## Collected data
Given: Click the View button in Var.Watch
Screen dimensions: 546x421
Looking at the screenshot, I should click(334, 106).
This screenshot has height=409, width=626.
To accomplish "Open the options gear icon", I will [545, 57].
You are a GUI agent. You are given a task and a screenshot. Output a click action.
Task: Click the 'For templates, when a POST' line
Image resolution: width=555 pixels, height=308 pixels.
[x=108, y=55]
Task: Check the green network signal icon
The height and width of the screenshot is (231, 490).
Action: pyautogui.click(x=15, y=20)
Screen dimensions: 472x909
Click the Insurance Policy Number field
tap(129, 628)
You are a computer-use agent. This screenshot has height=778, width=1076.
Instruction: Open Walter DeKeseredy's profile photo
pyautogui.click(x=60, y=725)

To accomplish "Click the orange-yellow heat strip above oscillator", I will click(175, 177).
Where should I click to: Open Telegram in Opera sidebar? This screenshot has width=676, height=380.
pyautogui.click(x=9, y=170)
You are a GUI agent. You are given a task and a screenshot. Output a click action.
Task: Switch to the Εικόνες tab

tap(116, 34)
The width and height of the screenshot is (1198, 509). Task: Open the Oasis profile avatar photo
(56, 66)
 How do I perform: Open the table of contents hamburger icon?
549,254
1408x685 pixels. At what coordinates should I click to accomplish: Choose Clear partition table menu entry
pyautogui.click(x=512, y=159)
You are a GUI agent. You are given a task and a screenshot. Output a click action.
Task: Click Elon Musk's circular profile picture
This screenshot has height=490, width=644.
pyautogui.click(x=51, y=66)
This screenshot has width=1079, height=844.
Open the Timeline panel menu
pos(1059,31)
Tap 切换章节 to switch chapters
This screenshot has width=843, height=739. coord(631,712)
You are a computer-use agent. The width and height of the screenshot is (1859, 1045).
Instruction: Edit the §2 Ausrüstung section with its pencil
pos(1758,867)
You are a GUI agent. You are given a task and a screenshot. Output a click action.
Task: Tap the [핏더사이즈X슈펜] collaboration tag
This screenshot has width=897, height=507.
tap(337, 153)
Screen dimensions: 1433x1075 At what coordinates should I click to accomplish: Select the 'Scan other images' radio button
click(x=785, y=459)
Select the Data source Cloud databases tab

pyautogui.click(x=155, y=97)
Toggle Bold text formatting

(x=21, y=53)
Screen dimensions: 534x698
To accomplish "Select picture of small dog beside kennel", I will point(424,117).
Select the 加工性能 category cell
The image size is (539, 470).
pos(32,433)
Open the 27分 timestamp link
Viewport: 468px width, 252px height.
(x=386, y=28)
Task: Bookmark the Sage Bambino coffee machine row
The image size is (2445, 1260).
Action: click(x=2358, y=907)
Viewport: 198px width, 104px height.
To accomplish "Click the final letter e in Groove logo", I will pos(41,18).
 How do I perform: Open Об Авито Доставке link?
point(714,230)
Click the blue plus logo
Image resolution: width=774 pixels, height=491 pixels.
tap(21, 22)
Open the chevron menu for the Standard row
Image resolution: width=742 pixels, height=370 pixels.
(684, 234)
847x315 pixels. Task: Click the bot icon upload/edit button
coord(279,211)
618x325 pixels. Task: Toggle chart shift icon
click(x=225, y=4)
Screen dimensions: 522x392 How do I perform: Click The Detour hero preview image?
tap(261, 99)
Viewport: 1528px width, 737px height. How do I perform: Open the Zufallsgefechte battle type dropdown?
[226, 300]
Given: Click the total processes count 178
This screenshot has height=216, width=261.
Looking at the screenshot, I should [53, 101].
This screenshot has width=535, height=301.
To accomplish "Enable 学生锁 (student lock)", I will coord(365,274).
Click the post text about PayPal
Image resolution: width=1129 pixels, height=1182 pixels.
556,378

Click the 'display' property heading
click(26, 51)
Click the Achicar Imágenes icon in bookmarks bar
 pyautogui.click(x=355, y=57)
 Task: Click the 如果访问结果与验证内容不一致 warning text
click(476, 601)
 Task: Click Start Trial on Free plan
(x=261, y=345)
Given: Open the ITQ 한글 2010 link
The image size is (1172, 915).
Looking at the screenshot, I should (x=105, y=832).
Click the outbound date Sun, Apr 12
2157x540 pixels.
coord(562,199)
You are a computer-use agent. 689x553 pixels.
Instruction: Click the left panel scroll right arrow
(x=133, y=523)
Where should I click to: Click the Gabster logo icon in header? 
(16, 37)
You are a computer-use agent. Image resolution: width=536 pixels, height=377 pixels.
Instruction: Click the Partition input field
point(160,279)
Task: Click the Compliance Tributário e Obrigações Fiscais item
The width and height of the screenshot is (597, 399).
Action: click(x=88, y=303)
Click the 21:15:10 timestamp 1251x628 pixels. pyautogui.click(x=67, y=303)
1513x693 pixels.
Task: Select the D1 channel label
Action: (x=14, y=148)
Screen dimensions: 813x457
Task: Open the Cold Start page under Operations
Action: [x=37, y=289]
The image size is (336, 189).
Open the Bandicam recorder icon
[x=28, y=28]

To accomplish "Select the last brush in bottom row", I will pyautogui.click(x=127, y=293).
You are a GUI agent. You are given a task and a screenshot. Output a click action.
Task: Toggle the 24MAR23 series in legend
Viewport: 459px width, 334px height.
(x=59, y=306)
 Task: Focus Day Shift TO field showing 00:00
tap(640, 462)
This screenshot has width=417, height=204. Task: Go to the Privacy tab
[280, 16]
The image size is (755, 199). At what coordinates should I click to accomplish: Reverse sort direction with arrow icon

## WORK TO BE COMPLETED
Print each record word for word.

## SOLVED EXERCISE
Given: Click the View button in Var.Watch
Screen dimensions: 546x421
Looking at the screenshot, I should click(334, 106).
This screenshot has height=409, width=626.
To accomplish "Open the options gear icon", I will [545, 57].
You are a GUI agent. You are given a task and a screenshot. Output a click action.
Task: Click the 'For templates, when a POST' line
Image resolution: width=555 pixels, height=308 pixels.
[x=108, y=55]
Task: Check the green network signal icon
The height and width of the screenshot is (231, 490).
Action: pyautogui.click(x=15, y=20)
Screen dimensions: 472x909
Click the Insurance Policy Number field
tap(129, 628)
You are a computer-use agent. This screenshot has height=778, width=1076.
Instruction: Open Walter DeKeseredy's profile photo
pyautogui.click(x=60, y=725)

To accomplish "Click the orange-yellow heat strip above oscillator", I will click(175, 177).
Where should I click to: Open Telegram in Opera sidebar? This screenshot has width=676, height=380.
pyautogui.click(x=9, y=170)
You are a GUI agent. You are given a task and a screenshot. Output a click action.
Task: Switch to the Εικόνες tab

tap(116, 34)
The width and height of the screenshot is (1198, 509). Task: Open the Oasis profile avatar photo
(56, 66)
 How do I perform: Open the table of contents hamburger icon?
549,254
1408x685 pixels. At what coordinates should I click to accomplish: Choose Clear partition table menu entry
pyautogui.click(x=512, y=159)
You are a GUI agent. You are given a task and a screenshot. Output a click action.
Task: Click Elon Musk's circular profile picture
This screenshot has height=490, width=644.
pyautogui.click(x=51, y=66)
This screenshot has width=1079, height=844.
Open the Timeline panel menu
pos(1059,31)
Tap 切换章节 to switch chapters
This screenshot has width=843, height=739. coord(631,712)
You are a computer-use agent. The width and height of the screenshot is (1859, 1045).
Instruction: Edit the §2 Ausrüstung section with its pencil
pos(1758,867)
You are a GUI agent. You are given a task and a screenshot. Output a click action.
Task: Tap the [핏더사이즈X슈펜] collaboration tag
This screenshot has width=897, height=507.
tap(337, 153)
Screen dimensions: 1433x1075 At what coordinates should I click to accomplish: Select the 'Scan other images' radio button
click(x=785, y=459)
Select the Data source Cloud databases tab

pyautogui.click(x=155, y=97)
Toggle Bold text formatting

(x=21, y=53)
Screen dimensions: 534x698
To accomplish "Select picture of small dog beside kennel", I will point(424,117).
Select the 加工性能 category cell
The image size is (539, 470).
pos(32,433)
Open the 27分 timestamp link
Viewport: 468px width, 252px height.
(x=386, y=28)
Task: Bookmark the Sage Bambino coffee machine row
The image size is (2445, 1260).
Action: click(x=2358, y=907)
Viewport: 198px width, 104px height.
To accomplish "Click the final letter e in Groove logo", I will pos(41,18).
 How do I perform: Open Об Авито Доставке link?
point(714,230)
Click the blue plus logo
Image resolution: width=774 pixels, height=491 pixels.
tap(21, 22)
Open the chevron menu for the Standard row
Image resolution: width=742 pixels, height=370 pixels.
(684, 234)
847x315 pixels. Task: Click the bot icon upload/edit button
coord(279,211)
618x325 pixels. Task: Toggle chart shift icon
click(x=225, y=4)
Screen dimensions: 522x392 How do I perform: Click The Detour hero preview image?
tap(261, 99)
Viewport: 1528px width, 737px height. How do I perform: Open the Zufallsgefechte battle type dropdown?
[226, 300]
Given: Click the total processes count 178
This screenshot has height=216, width=261.
Looking at the screenshot, I should [53, 101].
This screenshot has width=535, height=301.
To accomplish "Enable 学生锁 (student lock)", I will coord(365,274).
Click the post text about PayPal
Image resolution: width=1129 pixels, height=1182 pixels.
556,378

Click the 'display' property heading
click(26, 51)
Click the Achicar Imágenes icon in bookmarks bar
 pyautogui.click(x=355, y=57)
 Task: Click the 如果访问结果与验证内容不一致 warning text
click(476, 601)
 Task: Click Start Trial on Free plan
(x=261, y=345)
Given: Open the ITQ 한글 2010 link
The image size is (1172, 915).
Looking at the screenshot, I should (x=105, y=832).
Click the outbound date Sun, Apr 12
2157x540 pixels.
coord(562,199)
You are a computer-use agent. 689x553 pixels.
Instruction: Click the left panel scroll right arrow
(x=133, y=523)
Where should I click to: Click the Gabster logo icon in header? 
(16, 37)
You are a computer-use agent. Image resolution: width=536 pixels, height=377 pixels.
Instruction: Click the Partition input field
point(160,279)
Task: Click the Compliance Tributário e Obrigações Fiscais item
The width and height of the screenshot is (597, 399).
Action: click(x=88, y=303)
Click the 21:15:10 timestamp 1251x628 pixels. pyautogui.click(x=67, y=303)
1513x693 pixels.
Task: Select the D1 channel label
Action: (x=14, y=148)
Screen dimensions: 813x457
Task: Open the Cold Start page under Operations
Action: [x=37, y=289]
The image size is (336, 189).
Open the Bandicam recorder icon
[x=28, y=28]

To accomplish "Select the last brush in bottom row", I will pyautogui.click(x=127, y=293).
You are a GUI agent. You are given a task and a screenshot. Output a click action.
Task: Toggle the 24MAR23 series in legend
Viewport: 459px width, 334px height.
(x=59, y=306)
 Task: Focus Day Shift TO field showing 00:00
tap(640, 462)
This screenshot has width=417, height=204. Task: Go to the Privacy tab
[280, 16]
The image size is (755, 199). At what coordinates should I click to accomplish: Reverse sort direction with arrow icon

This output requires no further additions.